Article:
++++++++++

Je regrette d'être parti sans grenade, j'ai horreur de ces engins
que nous portons couramment sur la poitrine, accrochés par leur
cuillère aux anneaux de bretelles, risquant à tout moment
de nous transformer en ketchup ! Aujourd'hui, j'en porterais bien un collier,
que je balancerais dans ce foutu bosquet à part le fusil canadien
je ne dispose que d'un revolver non...réglementaire (C'est un souvenir
du maquis, et sans lui je ne me sens pas à l'aise) et n'ai que
les six cartouches contenues dans le barillet. Les munitions pour cette
arme sont introuvable chez nous ; C'est un Colt Army 38,le barillet est
approvisionné de cartouches double charge 9m/m, balles plomb, qui
font des dégâts très important, j'en connais les effets,
ayant eu l'occasion de m'en servir sur un sanglier.
Lentement je sors le Colt de l'étui que je porte sur la cuisse,
et posément vise la droite du bosquet, a environ soixante cm du
soL. Je suis en position légèrement plongeante, les arbustes
n'étant pas très hauts, un homme ne peut s'y tenir que couché
ou à genoux. Je procède de la même façon sur
la gauche, puis au centre, j'essaie de couvrir le maximum de terrain !
Quand tout à coup, comme un diable sortant de sa boite, un Allemand,
sans casque, se lève, une main dans le dos (Là où
il a pu être touché, s'il était en position couchée)

++++++++++

Bloc de données:
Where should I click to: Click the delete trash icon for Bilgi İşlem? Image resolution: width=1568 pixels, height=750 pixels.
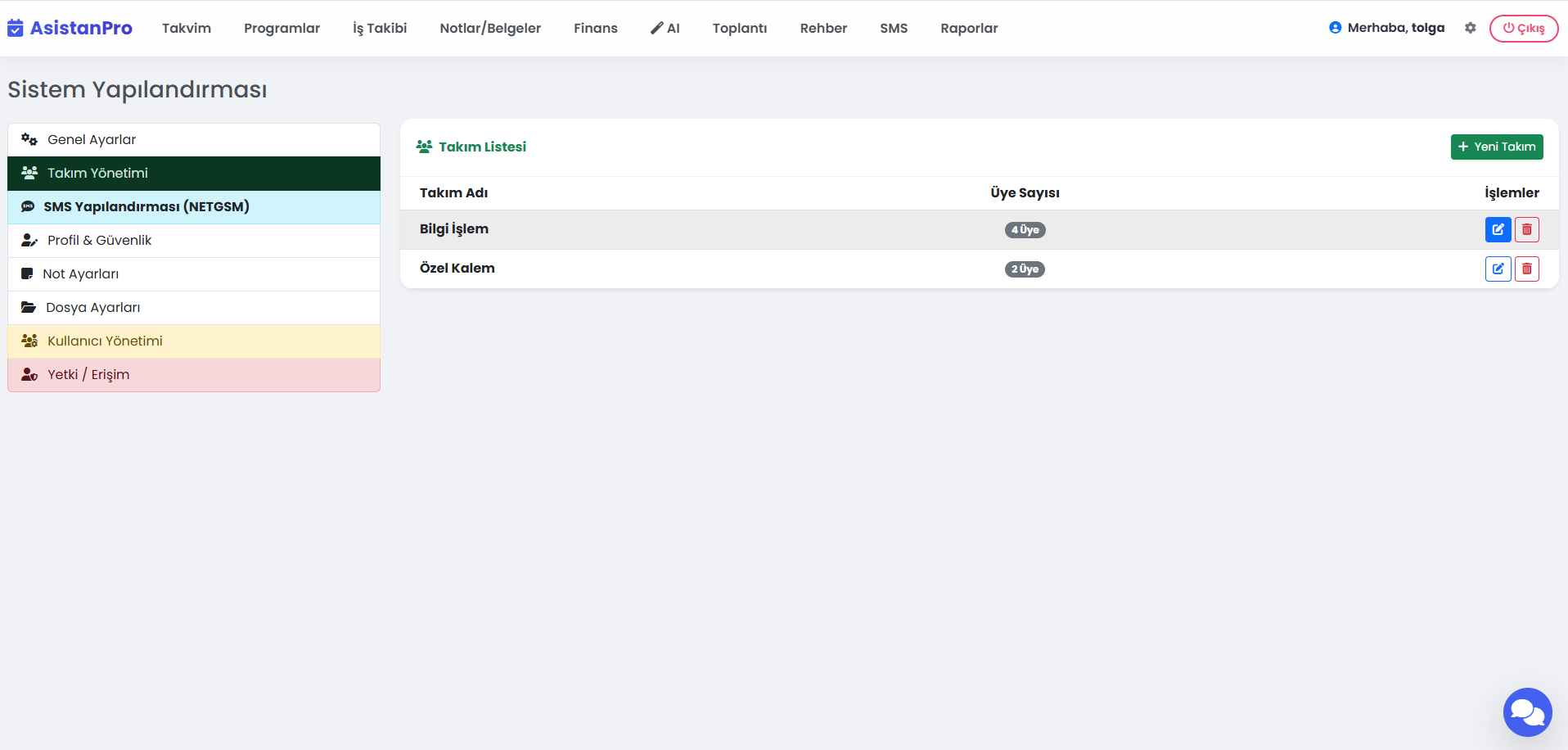[x=1526, y=230]
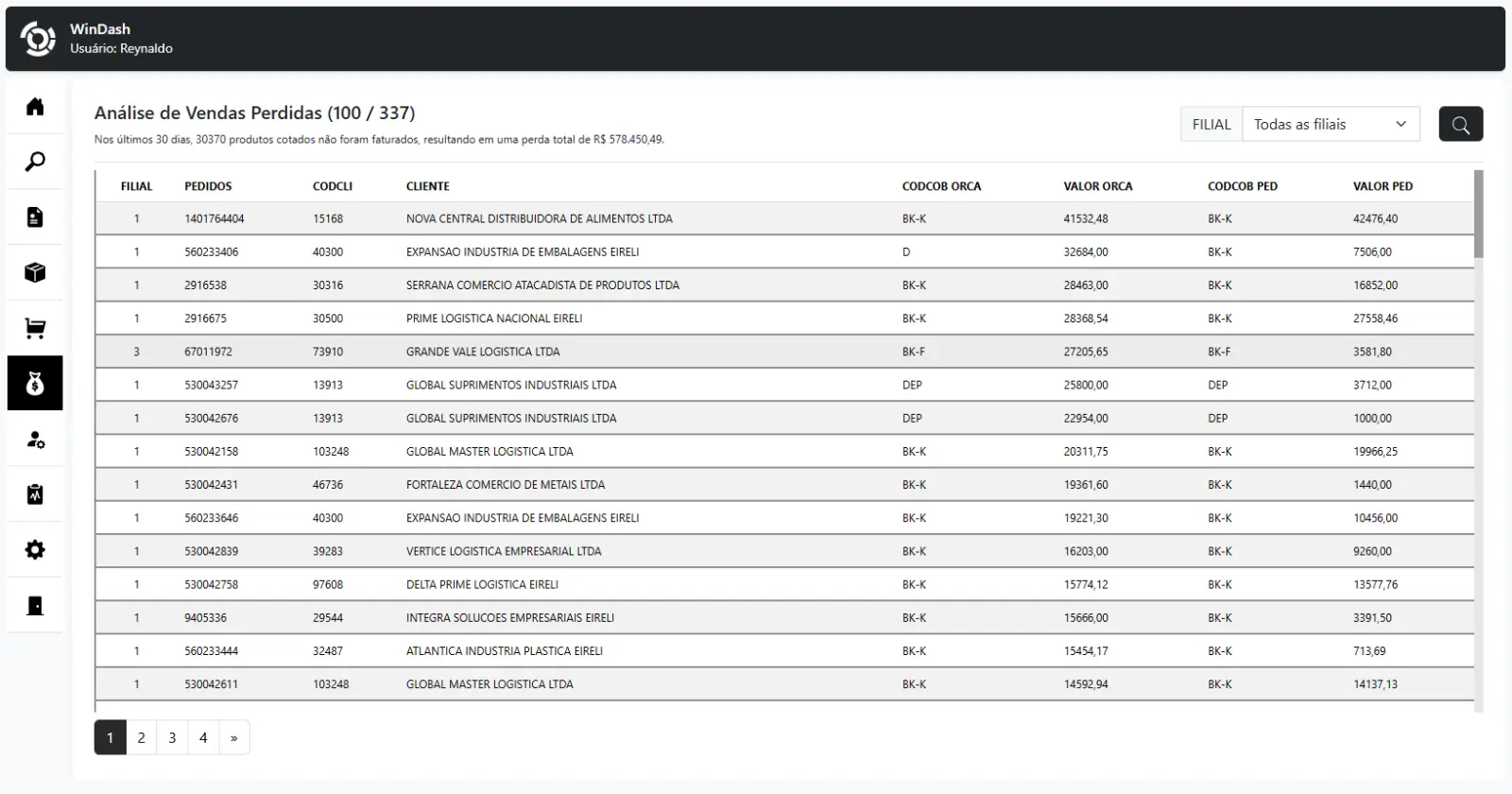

++++++++++

Votre objectif:
Pouvez-vous renvoyer tel quel le passage de l'article qui va de « Lentement je sors » jusqu'à « de terrain ! » inclus ?

Solution de la tâche:
Lentement je sors le Colt de l'étui que je porte sur la cuisse,
et posément vise la droite du bosquet, a environ soixante cm du
soL. Je suis en position légèrement plongeante, les arbustes
n'étant pas très hauts, un homme ne peut s'y tenir que couché
ou à genoux. Je procède de la même façon sur
la gauche, puis au centre, j'essaie de couvrir le maximum de terrain !